L’enchaînement des deux séquences, les cauchemars d'Amy par la suite, dévorée par la culpabilité, la honte et un millier de sentiments lui fouaillant les tripes, laissent penser (a mon sens, hein) à une véritable interrogation du réalisateur au spectateur. Mais je pense qu'il y a quelque chose qui se méjoue dans la première partie de cette scène, où cela va juste un peu trop loin (quelques plans) faisant vaciller l'ambiguïté voulue. C'est d'autant plus délicat que, comme je l'ai évoqué dans mon post, on touche à des considérations éthiques très sensibles. La représentation du viol (qui est souvent réalisée par dessus la jambe, inconséquemment au ciné) charriant un corpus de questions toutes plus délicates les unes que les autres...
_________________ ART: Ça mène à l'hôpital. A quoi ça sert, puisqu'on le remplace par la mécanique qui fait mieux et plus vite.
Inscription: 13 Juil 2005, 09:00 Messages: 36630 Localisation: Paris
Je ne savais rien du film hormis qu'il y avait du home invasion et un viol. Je ne savais même pas que ça se passait en Cornouailles et pas style à la frontière mexicaine.
J'ai bien vite compris que ce n'était pas le film immédiatement sauvage que j'attendais. La pression monte lentement au cours d'un slow burn parfaitement maîtrisé, au gré des provocations, des mots de trop, le tout haché par un mise en scène volontairement chaotique, avec parfois trop de plans, une caméra qui se téléporte à dessein au "mauvais" endroit, nous maintenant constamment en éveil et mal à l'aise.
Mais mais principale surprise a été l'aspect "drame conjugal" du film. On vit avec le couple formé par Hoffman et la trop jeune Susan George, créant du malaise au sein même du petit couple trop mignon.
Parallèlement, le film laisse également de la place aux anglais, n'en faisant pas des freaks comme le soulignait quelqu'un plus haut sur le topic, mais des êtres humains avec leurs limites et leurs failles.

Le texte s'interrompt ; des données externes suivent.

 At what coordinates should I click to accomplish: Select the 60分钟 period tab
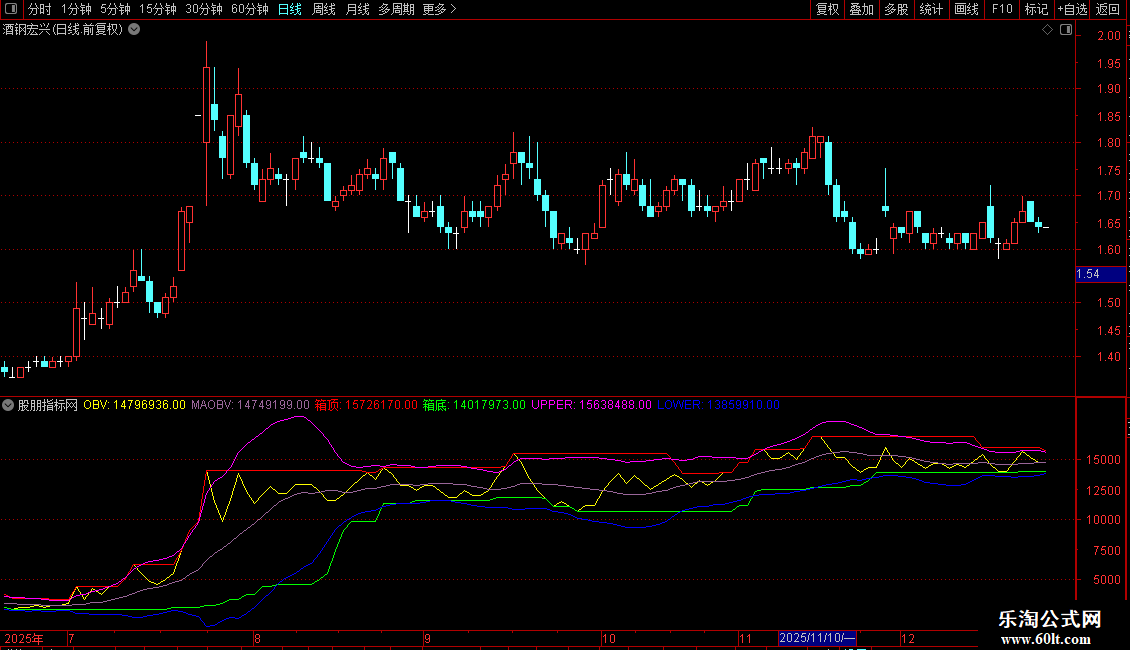click(249, 9)
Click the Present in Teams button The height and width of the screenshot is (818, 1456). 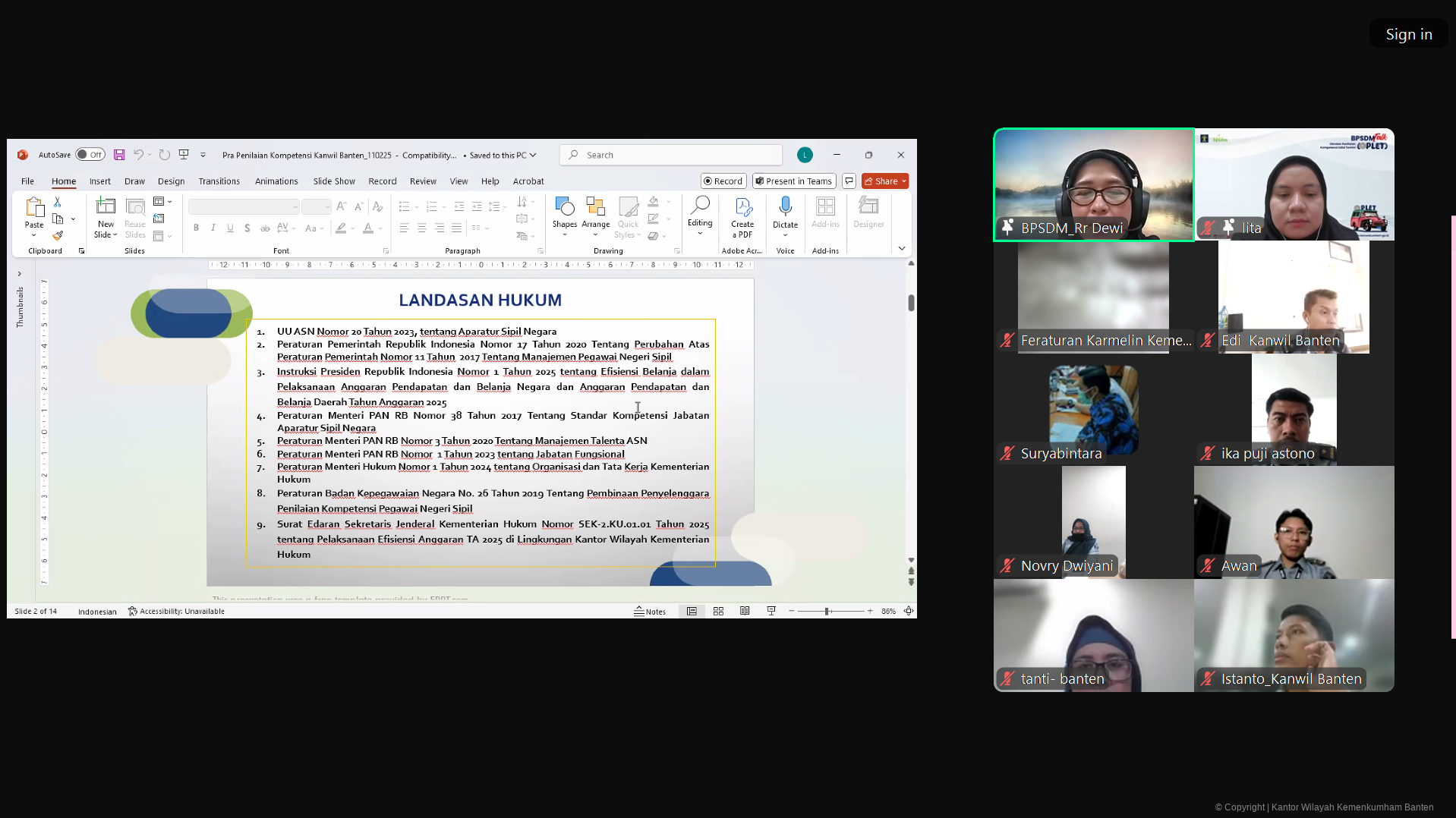794,181
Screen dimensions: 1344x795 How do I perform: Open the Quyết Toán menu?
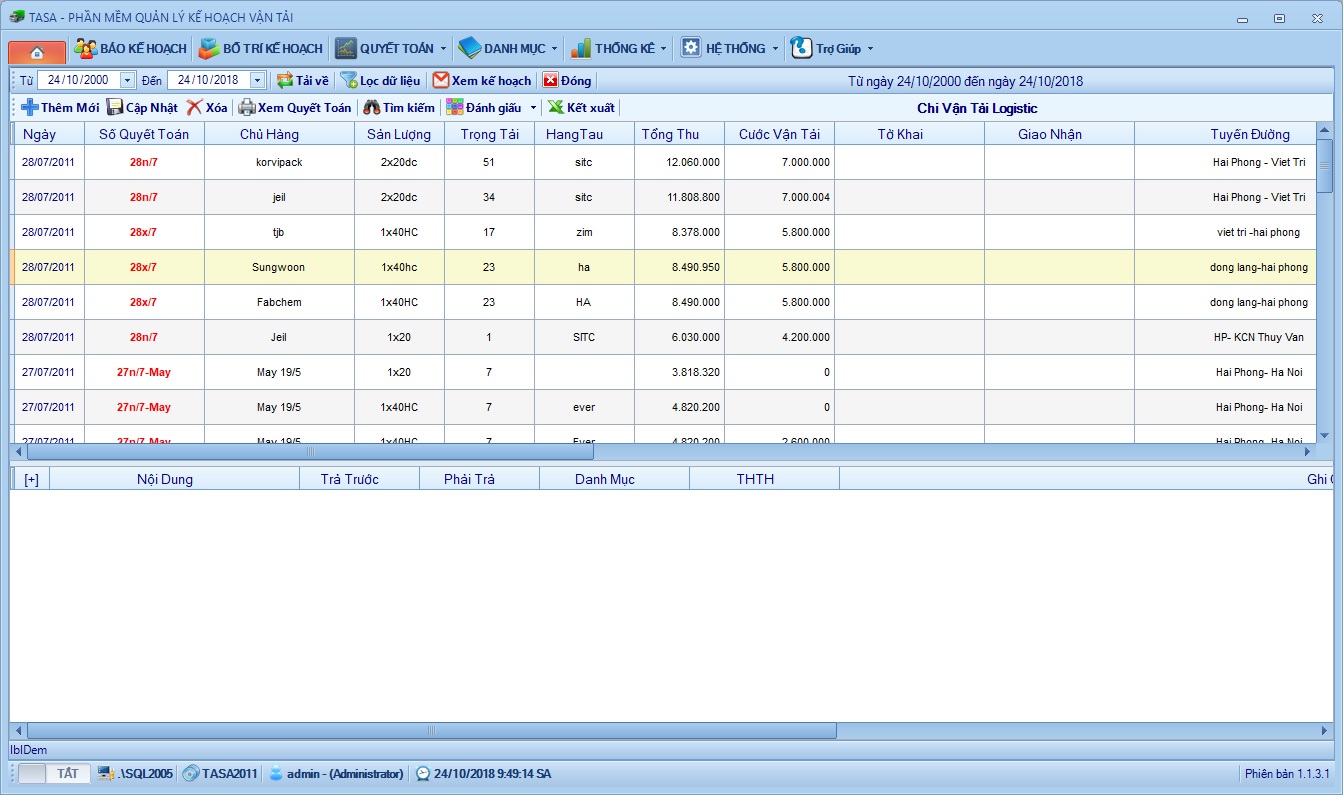(389, 48)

La scène de viol d'ailleurs est excellente. Moins violente physiquement que ce que j'attendais, elle est troublante car tristement réaliste: voir cette meuf qui dit non, puis essaie de tenir le coup en pensant à autre chose, c'est mille fois plus fort que juste la voir se débattre. Le travail sur le montage est d'ailleurs excellent et incarne puissamment son trauma.
Le montage est tout aussi efficace lorsque le final, absolument dément, prend forme. On est désorientés et tendus, se raccrochant à cet impérial fusil de Tchekhov qu'est le piège accroché au-dessus de la cheminée, attendant et redoutant le moment où il se refermera sur quelqu'un. Mais ce qui est encore plus fort, c'est que nos allégeances sont remises en cause: c'est pas juste les gentils touristes contre les locaux dégénérés, mais un couple en crise qui protège sans le savoir un pedobear vs. des mecs tendus mais qui veulent "juste" protéger leur fille. Trouble suprême !

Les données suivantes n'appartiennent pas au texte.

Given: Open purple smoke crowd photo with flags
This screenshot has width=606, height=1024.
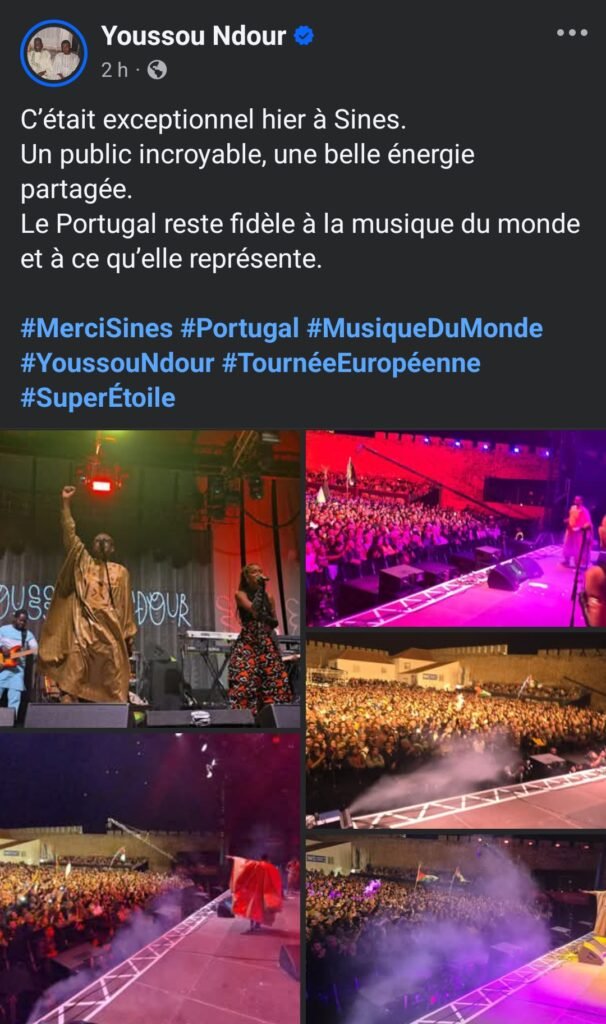Looking at the screenshot, I should (456, 929).
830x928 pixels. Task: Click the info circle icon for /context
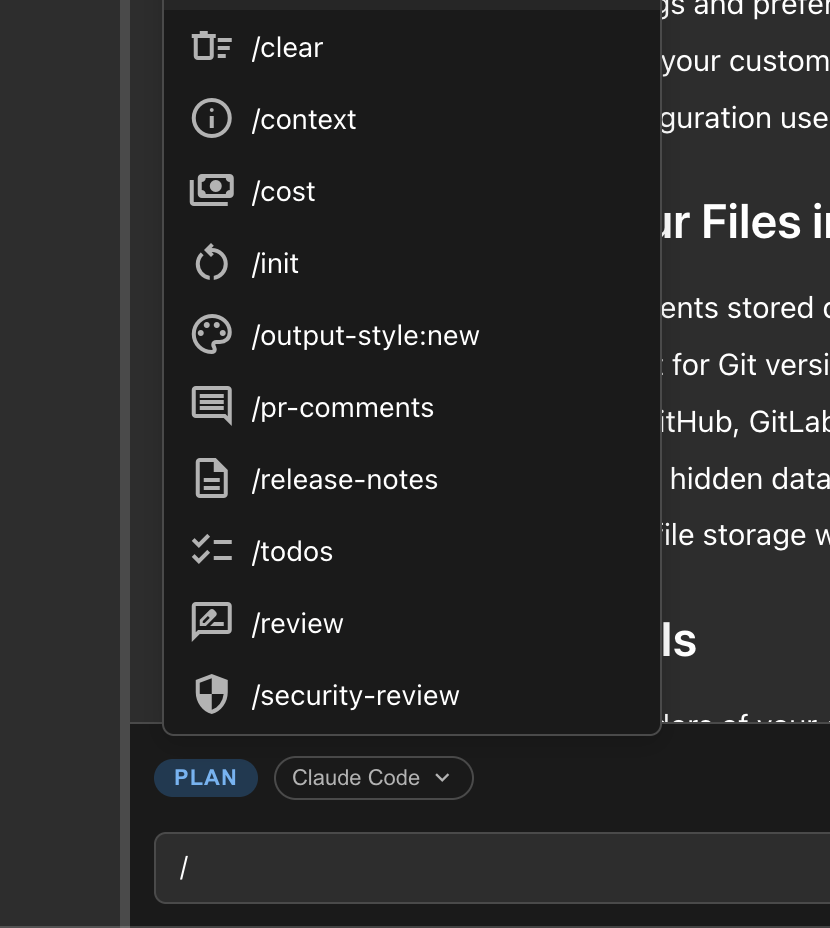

Je ne savais rien du film hormis qu'il y avait du home invasion et un viol. Je ne savais même pas que ça se passait en Cornouailles et pas style à la frontière mexicaine.
Tagline : When Mexico sends its people, They're not sending their best.
La scène de viol d'ailleurs est excellente. Moins violente physiquement que ce que j'attendais, elle est troublante car tristement réaliste: voir cette meuf qui dit non, puis essaie de tenir le coup en pensant à autre chose, c'est mille fois plus fort que juste la voir se débattre. Le travail sur le montage est d'ailleurs excellent et incarne puissamment son trauma.
Dans son article du New Yorker, Pauline Kael rejoint un peu ce que tu dis sur le caractère troublant de cette scène, elle va même plus loin en la qualifiant d’érotique. Mais pour elle, cette scène et la façon de la filmer par Peckinpah servent moins à défendre l’idée que le viol est une abomination que l’idée, tout aussi abominable, que le viol n’est que la traduction en acte de ce que désire la femme, ce en quoi elle accuse le film de machisme, qu’elle qualifie de fascisme sexuel. Il faut lire toute sa critique pour bien comprendre son point de vue, tiraillé entre son admiration pour le travail de Peckinpah et son exécration du message du film.